The Industry Veteran comments
Here’s an ominous trend that I see as more pervasive than just the HIV area. Big Pharma will seek to extend patent protection and up-sell patients by exorbitantly raising the price of single-compound products, thereby coercing people onto fixed-dose combinations (one pill containing two or more compounds) that contain the unconscionably priced compound. Watch for this trend in (y)our favorite category: the statins.
In any event both these stories prove that big pharma, conscious of its potential problems with future drying pipelines, is going to fight hard to maintain its profits and protect its turf. That’s to be expected and it is also part of their fiduciary duty which, lest we forget is not to Canadians, Australians or AIDS patients, but to their shareholders. The question is will this type of behavior cross the line and cause sufficient resentment that politicians bring a backlash against them. That may yet happen in their incredibly unpopular opposition to Canadian imports.

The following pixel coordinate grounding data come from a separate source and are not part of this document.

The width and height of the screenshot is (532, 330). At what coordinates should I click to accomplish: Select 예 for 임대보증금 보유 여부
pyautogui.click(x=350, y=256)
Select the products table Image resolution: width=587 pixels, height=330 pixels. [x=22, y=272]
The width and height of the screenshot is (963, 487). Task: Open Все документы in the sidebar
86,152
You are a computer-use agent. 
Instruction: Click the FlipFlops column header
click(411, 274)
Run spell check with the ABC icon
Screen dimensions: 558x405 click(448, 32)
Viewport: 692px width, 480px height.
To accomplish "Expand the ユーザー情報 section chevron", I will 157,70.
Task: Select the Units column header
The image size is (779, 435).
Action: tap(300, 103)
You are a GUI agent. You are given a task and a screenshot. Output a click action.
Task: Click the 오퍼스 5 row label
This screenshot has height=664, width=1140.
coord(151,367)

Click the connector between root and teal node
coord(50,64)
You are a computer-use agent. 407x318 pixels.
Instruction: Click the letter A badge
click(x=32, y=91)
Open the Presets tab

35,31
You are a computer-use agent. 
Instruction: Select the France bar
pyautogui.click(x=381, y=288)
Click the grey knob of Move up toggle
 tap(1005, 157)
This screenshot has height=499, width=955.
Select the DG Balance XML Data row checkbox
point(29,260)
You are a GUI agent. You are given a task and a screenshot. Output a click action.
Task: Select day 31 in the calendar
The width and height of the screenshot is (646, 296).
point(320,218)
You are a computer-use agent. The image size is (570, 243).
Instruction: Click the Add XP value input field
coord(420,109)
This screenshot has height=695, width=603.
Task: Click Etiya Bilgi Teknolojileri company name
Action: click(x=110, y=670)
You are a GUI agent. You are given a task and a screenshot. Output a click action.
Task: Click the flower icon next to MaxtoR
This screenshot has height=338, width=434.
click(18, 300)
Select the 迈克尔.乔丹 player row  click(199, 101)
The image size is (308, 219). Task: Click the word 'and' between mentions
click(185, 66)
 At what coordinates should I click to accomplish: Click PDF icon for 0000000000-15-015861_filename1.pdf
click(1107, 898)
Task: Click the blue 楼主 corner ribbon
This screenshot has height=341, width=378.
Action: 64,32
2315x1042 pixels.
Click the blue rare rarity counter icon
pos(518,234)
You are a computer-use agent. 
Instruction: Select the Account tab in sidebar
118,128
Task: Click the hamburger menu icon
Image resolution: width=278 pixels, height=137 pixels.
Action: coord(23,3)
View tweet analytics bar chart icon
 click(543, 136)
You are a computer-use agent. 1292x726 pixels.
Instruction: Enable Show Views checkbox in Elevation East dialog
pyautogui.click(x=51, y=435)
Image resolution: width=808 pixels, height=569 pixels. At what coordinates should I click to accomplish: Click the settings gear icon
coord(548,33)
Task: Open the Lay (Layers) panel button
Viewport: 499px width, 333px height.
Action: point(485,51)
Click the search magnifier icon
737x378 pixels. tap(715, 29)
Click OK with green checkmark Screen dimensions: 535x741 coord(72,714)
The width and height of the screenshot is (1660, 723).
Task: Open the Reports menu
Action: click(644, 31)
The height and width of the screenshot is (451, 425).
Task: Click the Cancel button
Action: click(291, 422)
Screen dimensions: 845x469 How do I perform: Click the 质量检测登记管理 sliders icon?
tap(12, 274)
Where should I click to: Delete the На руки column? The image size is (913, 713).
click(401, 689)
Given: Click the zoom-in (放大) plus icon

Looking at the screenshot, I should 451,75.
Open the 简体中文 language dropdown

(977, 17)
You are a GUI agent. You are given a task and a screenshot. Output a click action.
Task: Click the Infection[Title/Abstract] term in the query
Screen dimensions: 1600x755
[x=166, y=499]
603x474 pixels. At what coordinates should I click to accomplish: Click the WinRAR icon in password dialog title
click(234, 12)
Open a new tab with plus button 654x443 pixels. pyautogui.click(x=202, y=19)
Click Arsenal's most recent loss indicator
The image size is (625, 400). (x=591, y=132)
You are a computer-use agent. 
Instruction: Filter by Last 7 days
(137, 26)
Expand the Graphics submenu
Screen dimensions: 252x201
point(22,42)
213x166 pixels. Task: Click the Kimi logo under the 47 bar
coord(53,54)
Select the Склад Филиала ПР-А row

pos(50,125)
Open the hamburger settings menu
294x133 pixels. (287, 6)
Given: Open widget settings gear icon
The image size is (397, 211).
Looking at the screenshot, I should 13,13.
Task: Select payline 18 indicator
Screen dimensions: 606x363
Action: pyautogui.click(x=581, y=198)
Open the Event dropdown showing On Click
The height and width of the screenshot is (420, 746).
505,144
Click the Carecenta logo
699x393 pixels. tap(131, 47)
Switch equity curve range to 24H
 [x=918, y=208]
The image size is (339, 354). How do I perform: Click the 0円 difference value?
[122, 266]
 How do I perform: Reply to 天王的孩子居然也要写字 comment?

Then again there is the other question that Jane posed in her post here a month or two back. She wrote
Pharmas are looking to biotech for new formulations, but they’re also looking to smaller pharmas too for licensing deals. This will be important over the next few years. Obviously, biotech will be important in the longer term, but the juries are still out on so many very expensive drugs. We will be hitting the wall on who is going to pay for those expensive bio drugs, and I anticipate that will be a big area of contention. It’s not clear really who will be willing to pay for innovation.
Jane’s follow up goes to the heart of the "how much will who pay, and be able to pay?" question.
In today’s news, I see that the small pharma Trimeris based in NC which produces the $20K/year drug, Fuzeon, for HIV/AIDS, is now laying off and looking like it could close shop…for a few weeks, literally, a few payers last year said they’d be willing to pay for such an expensive HIV drug. However, as I recently told one of my clients who is big in HIV, that’s one disease state where that high cost just won’t get rationalized….now an expensive prostate cancer drug used by rich old white (mostly) men, sure…but even $20K a year for that wouldn’t be chronically taken virtually ‘forever.’ Some discussions are afoot about whether we have "enough" innovation for now.